4 Management of raised intracranial pressure and hydrocephalus. Frontal orbital advance increases the skull volume and helps to relieve raised intracranial pressure. If this was not achieved by this bilateral decompressive craniotomies should be done. If hydrocephalus is present shunt should be inserted.
5 Management of speech.
6 Orthodontic management.
As seen from the above ,care of craniofacial syndromes is a complex and very specialised treatment which spans over several years.
APERT SYNDROME
This syndrome presents with very high brachycephalic head and severe syndactyl affecting all limbs. The syndactyl involves bony fusion. Apert is the second most common syndrome after Crouzon.

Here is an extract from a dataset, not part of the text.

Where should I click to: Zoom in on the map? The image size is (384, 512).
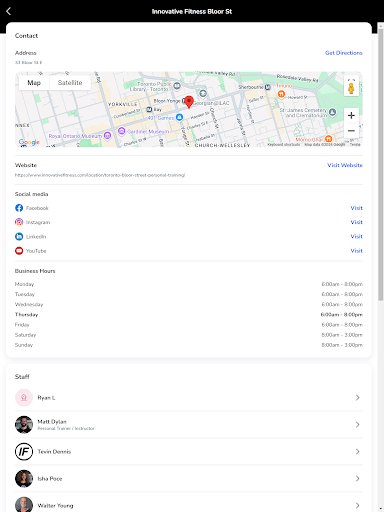(x=351, y=116)
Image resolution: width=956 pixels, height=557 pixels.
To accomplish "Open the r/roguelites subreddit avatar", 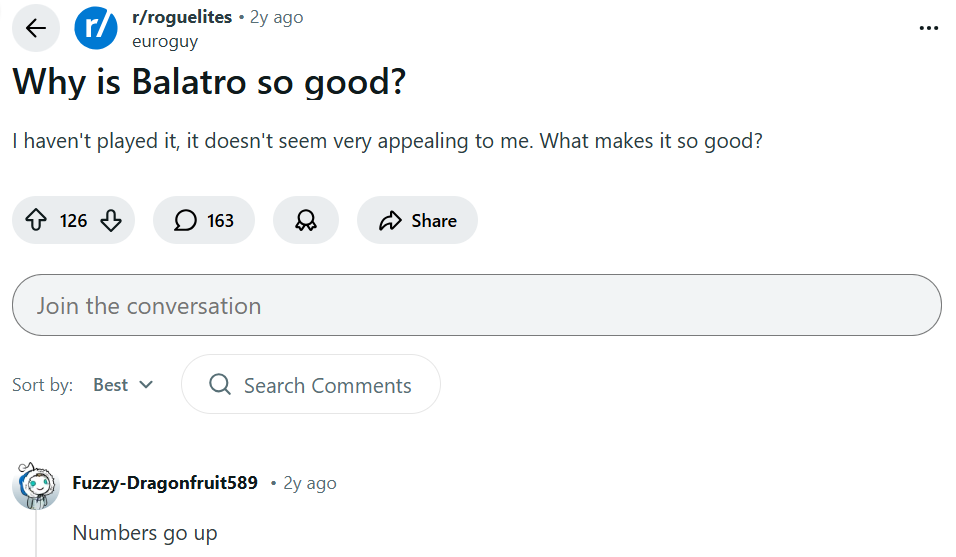I will pyautogui.click(x=96, y=28).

On presentation the head is brachycephalic and turricephalic with widely opened anterior fontanelle and metopic suture. The coronal sutures are well fused at birth . Premature fusion of squamosal and sagittal sutures can also be seen. Typically there is a high forehead and flattened mid face. The maxilla is hypoblastic but exophthalmos is not as severe as in Crouzon. Associated clefts of soft palate and uvula are often seen. Varying degree of mental retardation is often associated with this syndrome as well as hydrocephalus.
Hands and feet shows bony fusion.

Apert is an autosomal dominant trait but most cases are sporadic.
MANAGEMENT
This is essentially to improve headshape by frontal orbital advance and treatment of hydrocephalus. Surgery to the hands is also an essential part of management.

PFEIFFER SYNDROME
This was first described in 1964.THis syndrome has autosomal dominance with high penetrance but sporadic cases do occur.
The most common deformity is turricephaly associated with premature fusion of the coronal sutures as well as other sutures. Hypertelorism is common with mild exophthalmos. Occasionally hypoplasia of the maxilla is seen. Characteristically in this syndrome the thumbs are short and broad as well as the great toes with square first phalanges.
Management would consist of correction of head asymmetry by frontal orbital advance.




There are syndromes that are less common like Saethre-Shotzen Syndrome, Carpenter Syndrome and Cohen Syndrome.